Something Fierce Rolls Out Don't Be So Cruel

Tomorrow night at Mango's, Something Fierce releases their new LP, Don't Be So Cruel, their follow-up to 2009 full-length There Are No Answers, and the band's first release since last year's 7" "Where You Goin Man."

The trio of Steven Garcia, Niki Sevven, and Andrew Keith has made one of the best garage-punk records we will hear this year. Cruel rides on a worldly groove that reaches out far past Houston, for sure Texas, and at least the contiguous United States.

Portions of the 12 tracks are slow and methodical, while other entries echo what made you a Something Fierce plan in the first place five years ago. You can hear a few tracks off the new release on SF's Bandcamp site, including the title track, "Afghani Sands" and "What We Need Now."

Rocks Off spoke with the band this week about their influences, recording, that track "Future Punks" that has been frying our ear buds, and having garage label Dirtnap in their corner.

Rocks Off: Fundamentally, did anything change regarding how you went about recording this new album? Other than the technical aspects?

Something Fierce: We knew it had to be bigger, and it had to be special. With that in mind, the songs didn't fall into place so much as they were mutilated into exactly what was necessary for the album. "Toss that chorus. This song needs an intro. Now, there are too many fucking outros!"

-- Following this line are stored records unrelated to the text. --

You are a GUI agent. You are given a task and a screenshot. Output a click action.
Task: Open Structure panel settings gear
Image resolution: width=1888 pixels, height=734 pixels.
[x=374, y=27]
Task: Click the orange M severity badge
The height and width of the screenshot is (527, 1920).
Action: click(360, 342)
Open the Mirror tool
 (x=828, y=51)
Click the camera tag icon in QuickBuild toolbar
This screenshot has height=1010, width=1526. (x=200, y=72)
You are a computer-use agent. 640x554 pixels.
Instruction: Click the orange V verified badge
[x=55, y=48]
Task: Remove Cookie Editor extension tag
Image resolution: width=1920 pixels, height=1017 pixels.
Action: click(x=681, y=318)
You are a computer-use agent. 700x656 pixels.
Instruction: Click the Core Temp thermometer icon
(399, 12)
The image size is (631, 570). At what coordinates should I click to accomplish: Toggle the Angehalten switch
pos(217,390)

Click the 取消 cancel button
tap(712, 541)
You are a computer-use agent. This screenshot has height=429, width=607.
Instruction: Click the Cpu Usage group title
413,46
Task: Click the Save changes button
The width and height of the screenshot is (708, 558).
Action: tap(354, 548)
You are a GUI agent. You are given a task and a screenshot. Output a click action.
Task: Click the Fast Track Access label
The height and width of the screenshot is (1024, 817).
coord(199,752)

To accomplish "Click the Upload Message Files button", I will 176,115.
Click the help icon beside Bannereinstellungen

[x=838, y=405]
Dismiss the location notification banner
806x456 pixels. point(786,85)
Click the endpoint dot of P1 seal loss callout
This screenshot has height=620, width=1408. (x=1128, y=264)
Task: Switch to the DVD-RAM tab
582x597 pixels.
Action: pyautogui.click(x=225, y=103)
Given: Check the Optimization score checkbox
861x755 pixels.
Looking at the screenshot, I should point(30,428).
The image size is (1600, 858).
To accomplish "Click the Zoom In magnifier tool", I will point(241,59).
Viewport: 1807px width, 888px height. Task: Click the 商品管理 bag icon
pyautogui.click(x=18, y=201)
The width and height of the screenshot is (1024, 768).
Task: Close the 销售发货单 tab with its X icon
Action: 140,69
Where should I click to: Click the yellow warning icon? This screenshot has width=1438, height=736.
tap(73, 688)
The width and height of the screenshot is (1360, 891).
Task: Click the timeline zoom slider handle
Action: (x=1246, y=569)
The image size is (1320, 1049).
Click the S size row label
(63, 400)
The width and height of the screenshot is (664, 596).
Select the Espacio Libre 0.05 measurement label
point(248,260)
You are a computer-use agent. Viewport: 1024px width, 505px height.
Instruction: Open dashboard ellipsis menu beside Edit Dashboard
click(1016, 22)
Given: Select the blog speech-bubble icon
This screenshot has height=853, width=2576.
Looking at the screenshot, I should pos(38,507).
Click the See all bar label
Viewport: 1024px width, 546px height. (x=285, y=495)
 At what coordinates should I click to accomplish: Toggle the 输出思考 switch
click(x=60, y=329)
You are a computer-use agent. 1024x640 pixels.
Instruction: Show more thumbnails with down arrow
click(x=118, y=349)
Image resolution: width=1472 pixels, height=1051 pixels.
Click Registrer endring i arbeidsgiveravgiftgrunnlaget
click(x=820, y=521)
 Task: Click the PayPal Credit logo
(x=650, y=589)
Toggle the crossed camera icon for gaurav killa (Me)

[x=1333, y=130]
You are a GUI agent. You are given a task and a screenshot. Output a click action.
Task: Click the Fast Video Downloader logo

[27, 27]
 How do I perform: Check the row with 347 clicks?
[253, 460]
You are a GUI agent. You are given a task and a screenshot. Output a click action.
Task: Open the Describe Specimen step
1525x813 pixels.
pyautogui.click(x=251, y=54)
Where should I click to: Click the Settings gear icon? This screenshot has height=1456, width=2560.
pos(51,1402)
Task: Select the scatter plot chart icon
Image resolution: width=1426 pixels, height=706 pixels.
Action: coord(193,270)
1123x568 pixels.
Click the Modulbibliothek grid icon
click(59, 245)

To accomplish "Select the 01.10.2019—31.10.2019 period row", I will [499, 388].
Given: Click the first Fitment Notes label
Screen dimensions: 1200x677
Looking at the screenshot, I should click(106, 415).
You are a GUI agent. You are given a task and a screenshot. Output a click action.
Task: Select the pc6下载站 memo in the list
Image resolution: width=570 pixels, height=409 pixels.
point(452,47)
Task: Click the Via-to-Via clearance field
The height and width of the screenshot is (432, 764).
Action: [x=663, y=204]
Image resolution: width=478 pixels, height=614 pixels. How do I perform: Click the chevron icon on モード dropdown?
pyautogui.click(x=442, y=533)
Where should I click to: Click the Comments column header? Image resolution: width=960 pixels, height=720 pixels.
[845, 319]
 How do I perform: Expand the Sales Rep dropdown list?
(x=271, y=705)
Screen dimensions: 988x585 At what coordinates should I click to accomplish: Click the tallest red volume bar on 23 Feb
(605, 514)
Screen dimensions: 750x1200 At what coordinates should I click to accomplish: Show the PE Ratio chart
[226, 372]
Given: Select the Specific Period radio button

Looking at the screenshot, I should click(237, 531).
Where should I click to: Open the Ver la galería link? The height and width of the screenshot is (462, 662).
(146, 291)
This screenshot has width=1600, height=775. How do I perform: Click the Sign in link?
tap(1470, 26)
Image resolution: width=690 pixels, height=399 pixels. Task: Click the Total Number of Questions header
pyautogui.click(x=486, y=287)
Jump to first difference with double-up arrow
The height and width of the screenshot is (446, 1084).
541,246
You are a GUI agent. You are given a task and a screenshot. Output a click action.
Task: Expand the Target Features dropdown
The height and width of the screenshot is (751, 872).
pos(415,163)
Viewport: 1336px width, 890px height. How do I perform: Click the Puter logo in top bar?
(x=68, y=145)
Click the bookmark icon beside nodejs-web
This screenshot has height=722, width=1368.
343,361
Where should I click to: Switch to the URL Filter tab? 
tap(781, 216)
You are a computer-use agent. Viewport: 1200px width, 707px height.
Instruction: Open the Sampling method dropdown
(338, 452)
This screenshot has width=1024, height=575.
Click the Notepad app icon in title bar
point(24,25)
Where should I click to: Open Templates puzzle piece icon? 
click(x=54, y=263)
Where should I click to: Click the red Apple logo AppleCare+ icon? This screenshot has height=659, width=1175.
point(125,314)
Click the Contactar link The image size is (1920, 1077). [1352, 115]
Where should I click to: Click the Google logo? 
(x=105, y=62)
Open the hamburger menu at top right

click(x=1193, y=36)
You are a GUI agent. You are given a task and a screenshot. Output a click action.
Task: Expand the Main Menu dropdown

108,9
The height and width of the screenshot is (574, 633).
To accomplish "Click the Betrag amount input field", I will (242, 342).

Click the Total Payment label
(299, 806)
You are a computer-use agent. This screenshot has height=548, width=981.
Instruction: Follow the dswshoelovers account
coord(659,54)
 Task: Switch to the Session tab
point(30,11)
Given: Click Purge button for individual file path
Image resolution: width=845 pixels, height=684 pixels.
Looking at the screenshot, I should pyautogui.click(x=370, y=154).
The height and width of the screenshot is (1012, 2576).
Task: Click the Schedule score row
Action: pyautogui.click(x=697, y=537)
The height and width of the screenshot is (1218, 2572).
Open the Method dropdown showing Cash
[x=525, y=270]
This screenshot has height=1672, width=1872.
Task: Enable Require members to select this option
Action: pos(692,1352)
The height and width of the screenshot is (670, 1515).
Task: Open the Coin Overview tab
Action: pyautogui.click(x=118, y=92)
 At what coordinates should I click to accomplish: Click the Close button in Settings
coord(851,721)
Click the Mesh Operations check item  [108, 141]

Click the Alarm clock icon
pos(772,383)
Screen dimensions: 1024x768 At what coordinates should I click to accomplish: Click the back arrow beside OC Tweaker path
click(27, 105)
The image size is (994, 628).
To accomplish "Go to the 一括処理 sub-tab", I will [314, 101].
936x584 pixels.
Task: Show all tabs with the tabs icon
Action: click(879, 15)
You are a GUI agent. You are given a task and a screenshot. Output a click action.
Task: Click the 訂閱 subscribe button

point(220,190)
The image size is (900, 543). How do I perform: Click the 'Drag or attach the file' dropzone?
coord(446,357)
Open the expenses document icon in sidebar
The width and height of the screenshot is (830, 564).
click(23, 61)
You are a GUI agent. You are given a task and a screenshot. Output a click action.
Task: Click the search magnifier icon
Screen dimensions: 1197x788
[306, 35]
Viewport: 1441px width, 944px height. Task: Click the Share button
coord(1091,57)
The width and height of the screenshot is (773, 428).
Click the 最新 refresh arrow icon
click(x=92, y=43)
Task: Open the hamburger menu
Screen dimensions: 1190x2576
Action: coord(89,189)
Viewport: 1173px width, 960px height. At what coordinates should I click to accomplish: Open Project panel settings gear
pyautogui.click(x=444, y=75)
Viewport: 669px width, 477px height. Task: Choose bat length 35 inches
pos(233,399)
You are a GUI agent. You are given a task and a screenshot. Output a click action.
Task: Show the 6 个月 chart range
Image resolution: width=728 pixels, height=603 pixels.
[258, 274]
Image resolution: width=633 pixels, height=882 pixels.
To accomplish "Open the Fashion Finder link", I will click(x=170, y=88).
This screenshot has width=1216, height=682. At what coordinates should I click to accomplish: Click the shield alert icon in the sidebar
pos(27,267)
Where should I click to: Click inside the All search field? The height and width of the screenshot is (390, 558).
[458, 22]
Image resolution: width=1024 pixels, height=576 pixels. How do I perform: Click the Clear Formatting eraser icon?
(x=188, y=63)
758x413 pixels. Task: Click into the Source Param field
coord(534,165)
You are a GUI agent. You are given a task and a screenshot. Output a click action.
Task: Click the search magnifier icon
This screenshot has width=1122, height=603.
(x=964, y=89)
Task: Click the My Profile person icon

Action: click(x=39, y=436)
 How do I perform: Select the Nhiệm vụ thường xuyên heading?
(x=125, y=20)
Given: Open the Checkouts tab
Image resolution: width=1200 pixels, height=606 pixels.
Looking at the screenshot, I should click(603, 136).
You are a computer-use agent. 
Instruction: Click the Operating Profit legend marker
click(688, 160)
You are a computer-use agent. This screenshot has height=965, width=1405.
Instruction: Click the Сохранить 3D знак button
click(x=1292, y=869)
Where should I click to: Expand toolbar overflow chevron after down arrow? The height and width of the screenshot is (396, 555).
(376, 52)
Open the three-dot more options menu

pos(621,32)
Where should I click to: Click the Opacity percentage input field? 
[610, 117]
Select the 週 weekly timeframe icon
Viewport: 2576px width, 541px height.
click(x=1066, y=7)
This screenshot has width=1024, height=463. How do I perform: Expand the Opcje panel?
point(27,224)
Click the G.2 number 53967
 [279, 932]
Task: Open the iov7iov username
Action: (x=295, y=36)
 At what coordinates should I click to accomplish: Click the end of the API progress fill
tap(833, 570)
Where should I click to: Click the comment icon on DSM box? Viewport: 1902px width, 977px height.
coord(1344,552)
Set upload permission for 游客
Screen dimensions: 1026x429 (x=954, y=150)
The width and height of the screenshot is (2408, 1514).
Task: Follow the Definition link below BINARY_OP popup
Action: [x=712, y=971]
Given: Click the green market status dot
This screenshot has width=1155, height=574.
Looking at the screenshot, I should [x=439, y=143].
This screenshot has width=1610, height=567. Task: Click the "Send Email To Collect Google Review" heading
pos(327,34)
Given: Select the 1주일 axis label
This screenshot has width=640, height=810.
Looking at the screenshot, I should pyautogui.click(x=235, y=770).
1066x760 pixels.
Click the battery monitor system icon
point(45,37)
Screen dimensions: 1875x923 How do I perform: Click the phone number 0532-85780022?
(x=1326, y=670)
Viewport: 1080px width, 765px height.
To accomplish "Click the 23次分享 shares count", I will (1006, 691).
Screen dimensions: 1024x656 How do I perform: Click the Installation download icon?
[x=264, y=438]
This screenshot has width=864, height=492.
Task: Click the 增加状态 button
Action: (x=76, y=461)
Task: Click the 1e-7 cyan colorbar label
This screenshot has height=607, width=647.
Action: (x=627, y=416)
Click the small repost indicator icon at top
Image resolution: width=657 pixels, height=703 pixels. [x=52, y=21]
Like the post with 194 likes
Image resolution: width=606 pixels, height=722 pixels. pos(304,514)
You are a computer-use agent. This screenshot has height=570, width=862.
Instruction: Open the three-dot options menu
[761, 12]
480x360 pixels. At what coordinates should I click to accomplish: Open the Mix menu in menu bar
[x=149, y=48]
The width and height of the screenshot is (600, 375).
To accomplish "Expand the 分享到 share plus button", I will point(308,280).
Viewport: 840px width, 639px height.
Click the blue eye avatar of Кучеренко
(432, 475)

This group of songs saw many rewrites and alternate demo versions. Us not being afraid to scrap our own ideas for the sake of the whole was an invaluable part of the process, and I think we would have been less likely to make such compromise just two years ago.

RO: What outside influences went into this one? For some reason, to me at least, it sounds slower and more methodical than the last one.

SF: We took control over everything. From the tone of the guitars to the amount of delay dumped on the fourth set of background vocals, we made the decisions. To his credit, Chris Longwood at SugarHill Studios did a brilliant job of engineering the sessions. Although I mixed the album at home, all I had to do was not fuck it up and have a vision.

After that, it was simply a disgusting amount of repetitive listening and experimenting with sounds. Given our small pool of resources, I feel like we were able to create an album that we would want to hear, and I'm a fan of "big sounding" albums that manage to not be bloated and over-produced.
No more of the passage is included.